TCR Input and Artifacts
Data Preparation
Training Data Preparation
To use TCR, you need to prepare tabular data with columns for training features (x columns) and a label column (y column). Currently, only .csv
file formats are supported.
Training Dataset Example
x_0 | x_1 | ... | x_9 | y |
---|---|---|---|---|
value | value | ... | value | class |
... | ... | ... | ... | ... |
Input Data Directory Structure Example
- To use ALO, separate files for training and inference data are required. Organize the data as shown below.
- All files in a single folder are combined into a single dataframe by the input asset and used for modeling (files in subfolders are also combined).
- All files in a folder must have the same column names.
./{train_folder}/
└ train_data1.csv
└ train_data2.csv
└ train_data3.csv
./{inference_folder}/
└ inference_data1.csv
└ inference_data2.csv
└ inference_data3.csv
Data Requirements
Mandatory Requirements
The input data must meet the following conditions:
Index | Item | Specification |
---|---|---|
1 | Number of y columns | 1 |
2 | Number of classes (labels) in y column | 2 or more |
Additional Requirements
These conditions help ensure minimum performance. The algorithm will still run if these conditions are not met, but performance is not guaranteed.
Index | Item | Specification | Note |
---|---|---|---|
1 | Minimum amount of training data | classification: at least 30 samples per class / regression: at least 100 samples | The default values can be adjusted using the min_rows user argument, but it is recommended to use data that meets or exceeds the default values to ensure model performance. |
2 | No unseen categorical data during inference | Yes | This behavior can be controlled using the ignore_new_category user argument, but retraining is recommended if this occurs. |
Artifacts
Executing training/inference generates the following artifacts.
Train Pipeline
./alo/train_artifacts/
└ log/pipeline.log
└ models/train/
└ best_model.pkl
└ model_selection.json
└ model_selection.csv
└ ...
└ output/
└ output.csv
└ extra_output
└ readiness
└ report.csv
└ train
└ eval_result.csv
└ summary_plot.png (if Shapley value output is enabled)
Inference Pipeline
./alo/inference_artifacts/
└ log/pipeline.log
└ output/inference/
└ output.csv
└ extra_output
└ readiness/
└ report.csv
└ inference/
└ eval_result.csv (in cases where the y label is present)
└ summary_plot.png (if Shapley value output is enabled)
└ score/
└ inference_summary.yaml
Description of Artifacts
pipeline.log
Logs for each TCR asset in the pipeline. Checking the log file content provides information about the methods applied by each asset.
# Example log from the readiness asset for TCR's sample_data/train_titanic dataset.
...
[2024-04-09 01:53:46,045|USER|INFO|readiness.py(654)|save_info()] Column Pclass is classified as a numeric column.

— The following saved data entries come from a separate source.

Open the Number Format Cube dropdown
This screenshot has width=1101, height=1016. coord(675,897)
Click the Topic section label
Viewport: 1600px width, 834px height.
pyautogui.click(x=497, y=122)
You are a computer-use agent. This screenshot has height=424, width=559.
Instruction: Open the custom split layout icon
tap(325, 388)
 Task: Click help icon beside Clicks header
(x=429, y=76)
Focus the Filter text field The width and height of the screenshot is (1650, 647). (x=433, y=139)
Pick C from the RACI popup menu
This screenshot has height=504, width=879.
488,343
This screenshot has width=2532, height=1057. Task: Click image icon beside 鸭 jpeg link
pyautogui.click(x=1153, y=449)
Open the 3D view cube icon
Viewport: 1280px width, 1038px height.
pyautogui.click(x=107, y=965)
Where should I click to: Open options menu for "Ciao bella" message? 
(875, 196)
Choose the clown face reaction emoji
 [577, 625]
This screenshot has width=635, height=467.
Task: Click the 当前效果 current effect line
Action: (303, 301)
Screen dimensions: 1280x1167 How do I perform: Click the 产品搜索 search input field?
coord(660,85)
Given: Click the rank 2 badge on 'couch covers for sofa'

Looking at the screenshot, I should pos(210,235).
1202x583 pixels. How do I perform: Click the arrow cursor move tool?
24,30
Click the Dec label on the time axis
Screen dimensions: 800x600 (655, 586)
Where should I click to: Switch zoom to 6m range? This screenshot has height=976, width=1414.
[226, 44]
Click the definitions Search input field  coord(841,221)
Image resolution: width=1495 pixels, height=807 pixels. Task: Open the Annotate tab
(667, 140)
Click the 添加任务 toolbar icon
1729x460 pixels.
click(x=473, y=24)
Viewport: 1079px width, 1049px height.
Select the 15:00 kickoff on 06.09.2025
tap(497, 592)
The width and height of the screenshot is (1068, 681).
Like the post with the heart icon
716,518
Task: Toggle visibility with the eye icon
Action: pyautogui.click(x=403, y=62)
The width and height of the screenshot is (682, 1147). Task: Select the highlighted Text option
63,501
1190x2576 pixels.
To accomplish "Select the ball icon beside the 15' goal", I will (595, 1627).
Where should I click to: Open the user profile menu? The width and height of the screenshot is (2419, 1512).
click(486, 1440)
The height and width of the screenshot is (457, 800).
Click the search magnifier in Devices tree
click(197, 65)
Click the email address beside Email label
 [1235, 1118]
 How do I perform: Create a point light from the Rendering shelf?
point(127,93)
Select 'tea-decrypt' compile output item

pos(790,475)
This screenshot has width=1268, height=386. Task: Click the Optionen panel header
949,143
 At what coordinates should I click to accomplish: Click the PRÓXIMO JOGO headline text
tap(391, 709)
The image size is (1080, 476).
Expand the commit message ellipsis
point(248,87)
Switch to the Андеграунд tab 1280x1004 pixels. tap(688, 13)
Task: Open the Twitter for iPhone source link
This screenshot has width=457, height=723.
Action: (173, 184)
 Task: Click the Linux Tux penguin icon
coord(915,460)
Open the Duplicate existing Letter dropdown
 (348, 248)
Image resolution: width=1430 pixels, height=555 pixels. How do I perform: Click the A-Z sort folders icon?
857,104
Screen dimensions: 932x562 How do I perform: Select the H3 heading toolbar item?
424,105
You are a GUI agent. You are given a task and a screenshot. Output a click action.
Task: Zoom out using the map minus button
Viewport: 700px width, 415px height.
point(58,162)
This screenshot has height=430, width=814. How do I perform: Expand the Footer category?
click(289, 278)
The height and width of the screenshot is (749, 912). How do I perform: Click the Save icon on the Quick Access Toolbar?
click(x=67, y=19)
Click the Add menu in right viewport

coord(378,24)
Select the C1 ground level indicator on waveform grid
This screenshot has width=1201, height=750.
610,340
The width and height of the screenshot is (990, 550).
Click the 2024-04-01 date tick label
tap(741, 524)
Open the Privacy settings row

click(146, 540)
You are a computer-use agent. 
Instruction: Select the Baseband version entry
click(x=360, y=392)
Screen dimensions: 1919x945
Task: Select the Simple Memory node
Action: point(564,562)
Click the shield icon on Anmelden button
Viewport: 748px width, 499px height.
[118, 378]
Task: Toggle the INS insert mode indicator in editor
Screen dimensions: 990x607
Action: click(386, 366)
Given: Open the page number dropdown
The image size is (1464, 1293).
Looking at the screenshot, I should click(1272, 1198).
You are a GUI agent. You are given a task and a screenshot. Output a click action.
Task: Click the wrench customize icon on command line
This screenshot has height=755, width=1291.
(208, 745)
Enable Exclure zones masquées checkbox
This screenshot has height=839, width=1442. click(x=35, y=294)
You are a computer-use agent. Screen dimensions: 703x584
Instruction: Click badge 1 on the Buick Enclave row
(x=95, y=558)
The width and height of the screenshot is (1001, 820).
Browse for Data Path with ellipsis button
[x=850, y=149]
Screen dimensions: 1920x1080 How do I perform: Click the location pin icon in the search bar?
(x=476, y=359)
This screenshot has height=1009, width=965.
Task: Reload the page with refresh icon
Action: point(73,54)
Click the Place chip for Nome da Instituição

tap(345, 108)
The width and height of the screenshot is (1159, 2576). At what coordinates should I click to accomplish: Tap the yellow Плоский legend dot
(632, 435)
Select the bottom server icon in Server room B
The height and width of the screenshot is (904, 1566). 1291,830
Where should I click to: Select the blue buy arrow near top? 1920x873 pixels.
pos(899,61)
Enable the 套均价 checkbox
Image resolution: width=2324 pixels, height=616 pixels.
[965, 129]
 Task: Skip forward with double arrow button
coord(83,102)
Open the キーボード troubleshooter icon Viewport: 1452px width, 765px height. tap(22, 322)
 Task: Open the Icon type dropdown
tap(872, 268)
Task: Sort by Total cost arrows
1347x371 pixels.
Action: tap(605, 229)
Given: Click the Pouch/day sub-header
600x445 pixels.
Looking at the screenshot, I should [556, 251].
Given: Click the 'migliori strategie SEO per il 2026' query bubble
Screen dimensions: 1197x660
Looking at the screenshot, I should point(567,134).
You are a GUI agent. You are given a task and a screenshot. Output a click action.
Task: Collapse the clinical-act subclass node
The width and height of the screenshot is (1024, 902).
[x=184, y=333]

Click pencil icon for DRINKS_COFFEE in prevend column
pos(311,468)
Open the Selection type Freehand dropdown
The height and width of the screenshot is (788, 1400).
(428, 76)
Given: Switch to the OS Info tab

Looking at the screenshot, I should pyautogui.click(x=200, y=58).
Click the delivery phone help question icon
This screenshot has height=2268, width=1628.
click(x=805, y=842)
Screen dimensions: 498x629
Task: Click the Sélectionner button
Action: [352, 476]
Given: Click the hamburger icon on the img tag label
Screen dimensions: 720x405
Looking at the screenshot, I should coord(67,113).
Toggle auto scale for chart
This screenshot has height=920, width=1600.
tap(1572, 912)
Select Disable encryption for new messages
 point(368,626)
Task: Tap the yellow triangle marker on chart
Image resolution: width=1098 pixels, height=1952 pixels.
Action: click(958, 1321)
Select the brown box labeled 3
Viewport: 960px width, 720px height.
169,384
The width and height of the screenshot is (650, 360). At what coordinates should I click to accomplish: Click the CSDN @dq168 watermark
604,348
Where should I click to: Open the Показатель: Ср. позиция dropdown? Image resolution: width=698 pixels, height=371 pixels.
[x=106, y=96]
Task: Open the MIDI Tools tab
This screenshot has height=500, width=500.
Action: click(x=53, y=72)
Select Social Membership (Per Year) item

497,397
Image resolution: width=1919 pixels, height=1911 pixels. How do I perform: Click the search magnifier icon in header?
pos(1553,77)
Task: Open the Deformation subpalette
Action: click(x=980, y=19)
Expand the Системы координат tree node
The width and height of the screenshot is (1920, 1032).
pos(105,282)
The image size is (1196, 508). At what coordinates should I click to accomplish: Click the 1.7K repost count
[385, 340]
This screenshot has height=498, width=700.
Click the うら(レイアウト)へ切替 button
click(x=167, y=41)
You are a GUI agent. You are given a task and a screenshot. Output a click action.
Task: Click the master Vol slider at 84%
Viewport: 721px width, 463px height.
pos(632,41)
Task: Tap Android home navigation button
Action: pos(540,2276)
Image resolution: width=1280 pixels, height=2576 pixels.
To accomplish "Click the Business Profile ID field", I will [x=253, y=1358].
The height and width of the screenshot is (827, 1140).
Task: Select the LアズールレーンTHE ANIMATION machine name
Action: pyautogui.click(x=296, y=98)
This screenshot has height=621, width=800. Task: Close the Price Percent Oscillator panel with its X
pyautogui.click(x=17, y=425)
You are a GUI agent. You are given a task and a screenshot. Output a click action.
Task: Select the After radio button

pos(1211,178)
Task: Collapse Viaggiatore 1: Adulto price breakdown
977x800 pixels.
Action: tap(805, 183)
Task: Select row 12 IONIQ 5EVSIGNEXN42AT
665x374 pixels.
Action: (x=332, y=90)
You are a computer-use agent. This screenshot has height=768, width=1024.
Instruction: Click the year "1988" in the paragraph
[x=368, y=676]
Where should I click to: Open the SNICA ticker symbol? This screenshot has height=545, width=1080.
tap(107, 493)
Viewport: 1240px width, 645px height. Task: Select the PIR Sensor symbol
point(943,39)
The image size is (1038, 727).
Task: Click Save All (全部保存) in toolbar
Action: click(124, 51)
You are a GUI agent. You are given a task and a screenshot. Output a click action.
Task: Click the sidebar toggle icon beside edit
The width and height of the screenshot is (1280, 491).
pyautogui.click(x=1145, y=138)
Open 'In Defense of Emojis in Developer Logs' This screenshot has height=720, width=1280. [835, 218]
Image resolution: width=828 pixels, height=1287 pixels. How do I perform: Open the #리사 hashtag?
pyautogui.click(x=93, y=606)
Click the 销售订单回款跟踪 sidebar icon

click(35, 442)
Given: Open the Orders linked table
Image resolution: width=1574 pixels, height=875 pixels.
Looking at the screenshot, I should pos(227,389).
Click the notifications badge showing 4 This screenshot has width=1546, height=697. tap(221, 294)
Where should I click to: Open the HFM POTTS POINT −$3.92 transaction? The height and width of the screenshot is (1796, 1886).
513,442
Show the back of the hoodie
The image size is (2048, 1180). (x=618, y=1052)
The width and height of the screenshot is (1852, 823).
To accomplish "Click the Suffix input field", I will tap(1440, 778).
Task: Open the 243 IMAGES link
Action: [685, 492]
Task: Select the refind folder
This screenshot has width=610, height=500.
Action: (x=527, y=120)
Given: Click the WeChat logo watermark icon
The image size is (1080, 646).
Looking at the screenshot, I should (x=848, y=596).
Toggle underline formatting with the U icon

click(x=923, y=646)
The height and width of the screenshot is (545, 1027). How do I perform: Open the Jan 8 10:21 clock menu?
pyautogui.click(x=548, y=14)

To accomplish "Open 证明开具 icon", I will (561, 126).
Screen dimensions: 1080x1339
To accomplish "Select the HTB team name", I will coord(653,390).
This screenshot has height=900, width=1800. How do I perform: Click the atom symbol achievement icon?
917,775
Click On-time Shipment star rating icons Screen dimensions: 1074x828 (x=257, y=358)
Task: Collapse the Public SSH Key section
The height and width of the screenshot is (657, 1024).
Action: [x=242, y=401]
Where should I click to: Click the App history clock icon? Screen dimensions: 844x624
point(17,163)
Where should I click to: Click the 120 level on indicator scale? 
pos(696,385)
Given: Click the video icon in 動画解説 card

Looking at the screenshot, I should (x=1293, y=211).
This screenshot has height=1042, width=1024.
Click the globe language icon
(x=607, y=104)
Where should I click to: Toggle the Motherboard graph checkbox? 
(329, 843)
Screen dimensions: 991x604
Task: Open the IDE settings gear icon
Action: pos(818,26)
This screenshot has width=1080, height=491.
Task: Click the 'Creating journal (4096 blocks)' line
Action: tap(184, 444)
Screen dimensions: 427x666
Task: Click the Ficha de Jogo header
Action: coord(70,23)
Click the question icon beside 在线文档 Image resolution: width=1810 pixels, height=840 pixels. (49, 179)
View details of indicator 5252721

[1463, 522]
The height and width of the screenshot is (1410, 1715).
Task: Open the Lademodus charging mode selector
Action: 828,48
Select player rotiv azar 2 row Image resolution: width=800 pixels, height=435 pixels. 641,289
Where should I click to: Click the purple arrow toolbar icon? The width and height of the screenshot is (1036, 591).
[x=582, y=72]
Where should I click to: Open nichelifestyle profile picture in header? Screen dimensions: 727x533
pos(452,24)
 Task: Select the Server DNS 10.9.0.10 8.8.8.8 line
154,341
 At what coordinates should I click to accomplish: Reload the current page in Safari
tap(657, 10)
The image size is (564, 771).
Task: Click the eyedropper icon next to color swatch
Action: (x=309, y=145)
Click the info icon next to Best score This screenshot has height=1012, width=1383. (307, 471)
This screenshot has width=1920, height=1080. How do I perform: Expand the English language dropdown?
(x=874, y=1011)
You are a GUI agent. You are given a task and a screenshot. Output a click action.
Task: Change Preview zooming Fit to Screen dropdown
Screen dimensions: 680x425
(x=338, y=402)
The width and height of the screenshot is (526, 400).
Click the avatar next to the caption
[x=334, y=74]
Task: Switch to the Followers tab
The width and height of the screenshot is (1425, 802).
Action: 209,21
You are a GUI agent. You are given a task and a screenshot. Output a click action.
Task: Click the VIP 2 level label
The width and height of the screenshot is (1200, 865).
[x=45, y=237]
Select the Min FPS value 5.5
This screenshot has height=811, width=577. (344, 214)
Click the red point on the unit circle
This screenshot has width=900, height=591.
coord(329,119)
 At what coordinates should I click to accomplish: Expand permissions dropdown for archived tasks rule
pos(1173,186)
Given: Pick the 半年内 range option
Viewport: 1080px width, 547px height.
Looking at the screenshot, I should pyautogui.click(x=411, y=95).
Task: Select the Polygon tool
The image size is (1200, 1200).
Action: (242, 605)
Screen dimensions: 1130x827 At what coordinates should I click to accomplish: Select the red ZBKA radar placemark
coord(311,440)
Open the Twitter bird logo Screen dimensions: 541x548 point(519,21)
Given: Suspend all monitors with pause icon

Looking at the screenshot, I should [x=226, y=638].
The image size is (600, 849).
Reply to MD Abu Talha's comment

[2024-04-09 01:53:46,055|USER|WARNING|readiness.py(657)|save_warning()] Column Name has more than 50 unique values, excluding from x_columns.
[2024-04-09 01:53:46,063|USER|INFO|readiness.py(654)|save_info()] Column Sex is classified as a categorical column.
[2024-04-09 01:53:46,072|USER|INFO|readiness.py(654)|save_info()] Column Age is classified as a numeric column.
[2024-04-09 01:53:46,081|USER|INFO|readiness.py(654)|save_info()] Column SibSp is classified as a numeric column.
[2024-04-09 01:53:46,089|USER|INFO|readiness.py(654)|save_info()] Column Parch is classified as a numeric column.
[2024-04-09 01:53:46,099|USER|WARNING|readiness.py(657)|save_warning()] Column Ticket has more than 50 unique values, excluding from x_columns.
[2024-04-09 01:53:46,107|USER|INFO|readiness.py(654)|save_info()] Column Fare is classified as a numeric column.
[2024-04-09 01:53:46,116|USER|WARNING|readiness.py(657)|save_warning()] Column Cabin has more than 50 unique values, excluding from x_columns.
[2024-04-09 01:53:46,126|USER|INFO|readiness.py(654)|save_info()] Column Embarked is classified as a categorical column.
[2024-04-09 01:53:46,135|USER|INFO|readiness.py(654)|save_info()] Among training columns, ['Sex', 'Embarked'] are classified as categorical columns.
[2024-04-09 01:53:46,144|USER|INFO|readiness.py(654)|save_info()] Among training columns, ['Pclass', 'Age', 'SibSp', 'Parch', 'Fare'] are classified as numeric columns.
[2024-04-09 01:53:46,153|USER|INFO|readiness.py(654)|save_info()] Column Survived is classified as a categorical column.
...
best_model.pkl
The model file trained with the best parameters selected through HPO on the entire training data.
model_selection.json
Contains information related to HPO, including:
- best_model_info: The best model and parameters selected by HPO.
- data_split: The data split method used during HPO.
- evaluation_metric: The evaluation metric.
- target_label: The y class used as the HPO criterion.
- x_columns: The training target x columns.
- model_score: The HPO model candidates, including model names and parameters.
model_selection.csv
model_selection.csv has been created for easier viewing. The content is the same as in model_selection.json.
output.csv
Contains prediction results from the model, including predicted values and classification probabilities.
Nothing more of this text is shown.